The society has organized and/or sponsored eight national congresses and other events, mainly international and inter-disciplinary, which have contributed to forging a role in cultural life for psychoanalysis as well as having an influence on artists, specialists in the social sciences, educators, historians, writers, psychologists, and psychiatrists. The 1998 international conference "On the Threshold of the Millennium" and "At the End of the Battle" (2001), both co-sponsoredby the IPA and UNESCO, also aroused the interest of politicians, economists, captains of industry, diplomats, and the general public.
Since 2001 the most prestigious private university of the country has a Master's Program in Psychoanalytic Theoretical Studies, organized by Max Hernández and Moisés Lemlij, whose second class is about to graduate. Also the most widely read weekly in the country has a column presenting a psychoanalytic point of view and a psychoanalyst heads a radio program where people seek advice and consultation.

What to work on:
**a)** In the passage on the psychoanalytic society, which two bodies co-sponsored the 1998 and 2001 conferences?
**b)** Continue the passage on the psychoanalytic society from the point where it stops.
The data after this point is separate material with no link to the passage on the psychoanalytic society.

Recorded information:
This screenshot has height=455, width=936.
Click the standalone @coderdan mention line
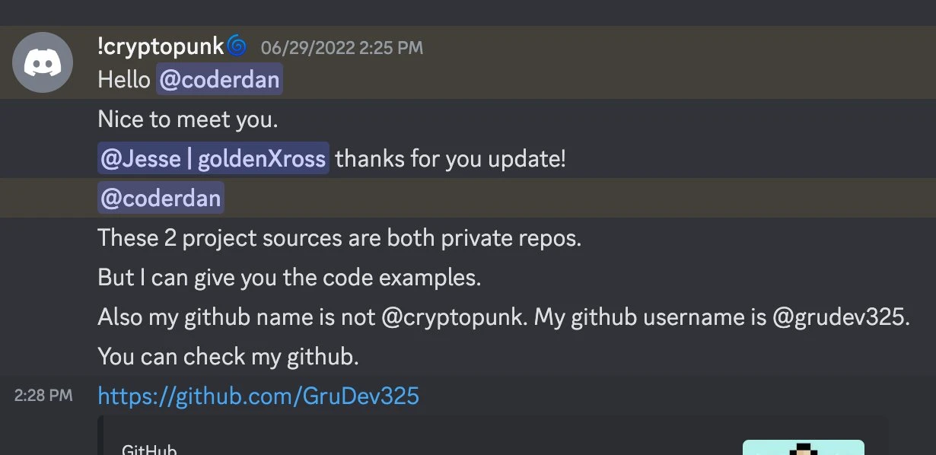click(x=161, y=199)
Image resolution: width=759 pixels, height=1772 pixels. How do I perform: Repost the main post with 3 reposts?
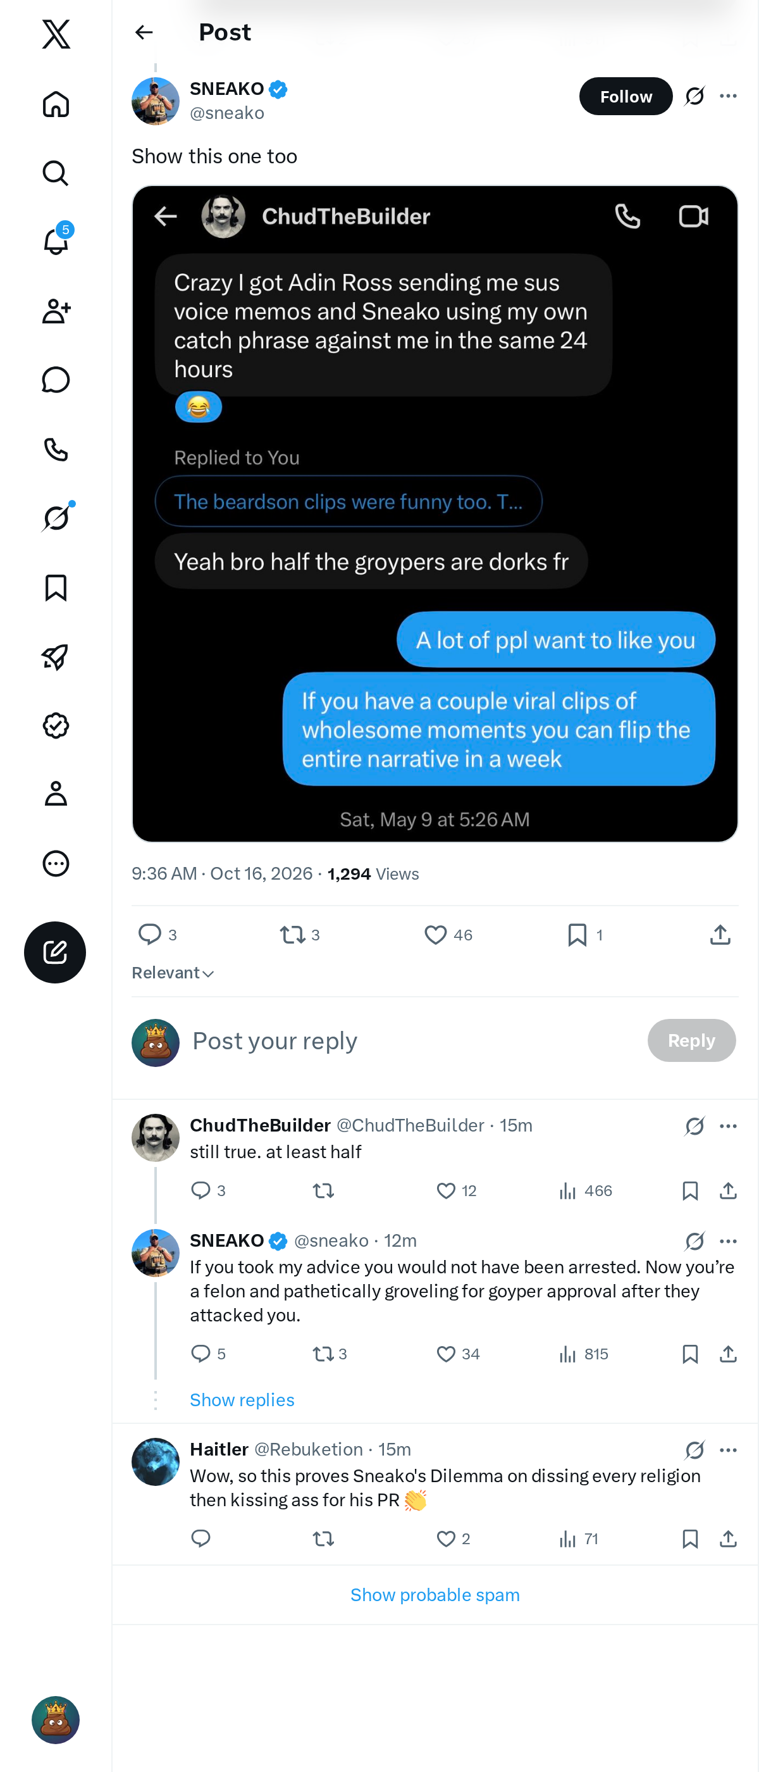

Responses by item number:
**a)** The IPA and UNESCO.

**b)**
Max Hernández is one of the leading intellectuals in contemporary Peru and a major personality in the Peruvian Society. His influence extends beyond the discipline and his contributions have been rewarded with the Sigourney prize. During his presidency of the FEPAL, Saúl Peña, the first president and honorary president of the Peruvian society, organized the first Latin American Congress of Child and Adolescent Psychoanalysis and presented the contributions of Latin American psychoanalysis in the form of various publications.
César Rodríguez Rabanal, a former member of the Peruvian Society and an important leader of opinion, made a renowned contribution on the subject of how to approach marginalized and under-privileged populations. As an active promoter on an international level of culture in general and psychoanalysis in particular, Moisés Lemlij has twice been vice-president and treasurer of the IPA.Álvaro Rey de Castro, current President of FePAL, stands out for his active participation in the war against corruption .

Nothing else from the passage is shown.